# NMMNG - Sharing with your wife...



## mattyjman (Jun 6, 2012)

I know the general consensus is not to share it... for those that have, what was the response and ultimate outcome?


----------



## Drover (Jun 11, 2012)

I didn't share anything about the book or any specifics. I did share that I believed she had walked all over me for the past 10 years, that it was my fault for letting her, and that I wouldn't be letting her anymore. And I shared that there would be other changes, again without specifics. I didn't really set out to tell her. But there have been a lot of discussions lately about a lot of things in out lives, and it just came up naturally.

I think one reason I haven't gotten more pushback or fitness testing from her (although there has been some) is that she's in favor of the changes. Had I just started bumping back w/o telling her I think she would have gone ballistic. It may take longer for her to feel the changes and believe they're real the way I did it I think. And she'll be watching me more closely to see if I really do what I say I'll do. But that's ok. This is about me, not her. Remember that.


----------



## Racer (Sep 24, 2009)

It was a positive experience for me to share it. The real key behind sharing or not sharing has to do with your motivation. It generally isn’t recommended because as a NG, you are looking to please. So, you share hoping for some response out of her. You’ll mess with the program too based on her comments and concerns. All because you are still trying to ‘nice’ your way back into her heart and fear her reactions.

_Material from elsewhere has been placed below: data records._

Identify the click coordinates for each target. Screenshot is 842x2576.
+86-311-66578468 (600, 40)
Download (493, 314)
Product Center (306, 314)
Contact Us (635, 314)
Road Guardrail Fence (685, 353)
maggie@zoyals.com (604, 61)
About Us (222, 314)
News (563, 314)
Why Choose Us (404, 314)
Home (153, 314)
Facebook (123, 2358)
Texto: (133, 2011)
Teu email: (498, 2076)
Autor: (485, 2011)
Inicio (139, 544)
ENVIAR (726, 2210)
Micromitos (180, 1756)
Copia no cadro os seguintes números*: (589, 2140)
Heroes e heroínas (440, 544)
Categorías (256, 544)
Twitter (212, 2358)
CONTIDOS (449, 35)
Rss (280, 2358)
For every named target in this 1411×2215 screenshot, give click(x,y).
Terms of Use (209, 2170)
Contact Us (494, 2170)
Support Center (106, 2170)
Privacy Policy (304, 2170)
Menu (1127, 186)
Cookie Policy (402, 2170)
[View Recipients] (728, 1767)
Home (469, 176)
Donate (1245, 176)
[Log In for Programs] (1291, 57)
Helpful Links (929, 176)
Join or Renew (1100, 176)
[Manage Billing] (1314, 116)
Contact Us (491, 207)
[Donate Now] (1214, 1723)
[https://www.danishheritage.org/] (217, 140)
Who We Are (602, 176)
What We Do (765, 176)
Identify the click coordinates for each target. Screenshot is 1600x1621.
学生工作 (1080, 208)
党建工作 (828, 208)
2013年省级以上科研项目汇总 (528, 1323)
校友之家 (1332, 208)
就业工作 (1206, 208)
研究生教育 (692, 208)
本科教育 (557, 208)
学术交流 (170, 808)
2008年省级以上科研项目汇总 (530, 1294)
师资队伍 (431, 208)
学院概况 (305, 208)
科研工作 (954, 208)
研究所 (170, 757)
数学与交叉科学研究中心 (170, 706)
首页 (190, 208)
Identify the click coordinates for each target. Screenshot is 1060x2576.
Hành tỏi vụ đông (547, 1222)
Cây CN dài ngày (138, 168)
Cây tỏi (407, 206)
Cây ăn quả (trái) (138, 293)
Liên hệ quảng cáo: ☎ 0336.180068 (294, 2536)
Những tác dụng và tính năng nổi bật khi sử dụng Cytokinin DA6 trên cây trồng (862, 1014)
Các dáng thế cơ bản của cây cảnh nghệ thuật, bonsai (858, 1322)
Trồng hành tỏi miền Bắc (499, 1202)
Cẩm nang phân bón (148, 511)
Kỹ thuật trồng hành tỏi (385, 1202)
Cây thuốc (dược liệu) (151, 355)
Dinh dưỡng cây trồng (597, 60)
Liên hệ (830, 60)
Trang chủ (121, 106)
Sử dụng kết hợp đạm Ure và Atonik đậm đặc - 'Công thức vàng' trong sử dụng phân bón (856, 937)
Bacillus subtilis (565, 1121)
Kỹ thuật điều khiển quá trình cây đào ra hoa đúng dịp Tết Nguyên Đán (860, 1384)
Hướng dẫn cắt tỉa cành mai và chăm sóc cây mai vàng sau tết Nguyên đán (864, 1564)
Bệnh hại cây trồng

This wasn’t my case at all. I was done with her and doing it entirely for myself. I shared because in my warped mind, if this stuff worked on a person who actively was continuing to try and destroy me, it’d serve me well when I left. 

Why it was so positive? There is a whole philosophy in there about your mental approach to issues. By sharing what I was going through and my wife being able to see results... it also planted the seeds in her head. I saw her adopting some of it, and some light bulbs click off in her head. So, she started changing as well.... and I haven’t left.


----------



## Mistys dad (Dec 2, 2011)

Same as this forum.

Didn't share it, didn't hide it, don't care if she finds it.

Her responce is hers. It doesn't matter what the ultimate outcome from her is, it's about me.


----------



## FormerNiceGuy (Feb 13, 2012)

Racer said:


> I saw her adopting some of it, and some light bulbs click off in her head. So, she started changing as well.... and I haven’t left.


+1

My relationship with my wife was pretty good to start and she has loved the changes I have made as a result of NMMNG. 

If you are in a very contentious relationship, I would not share. If your wife is open and willing to do her own work, the book will help both of you.


----------



## AFEH (May 18, 2010)

FormerNiceGuy said:


> +1
> 
> My relationship with my wife was pretty good to start and she has loved the changes I have made as a result of NMMNG.
> 
> If you are in a very contentious relationship, I would not share. If your wife is open and willing to do her own work, the book will help both of you.


Totally agree. Sharing will be dependent upon your situation and the type of woman your wife is. If she’s a total ass, don’t share. If she’s enlightened and has your interests at heart, share.


----------



## Almostrecovered (Jul 14, 2011)

since the swinging threads have been prevalent again recently I read this title as NMMNG: Sharing your wife

I thought that seemed odd


----------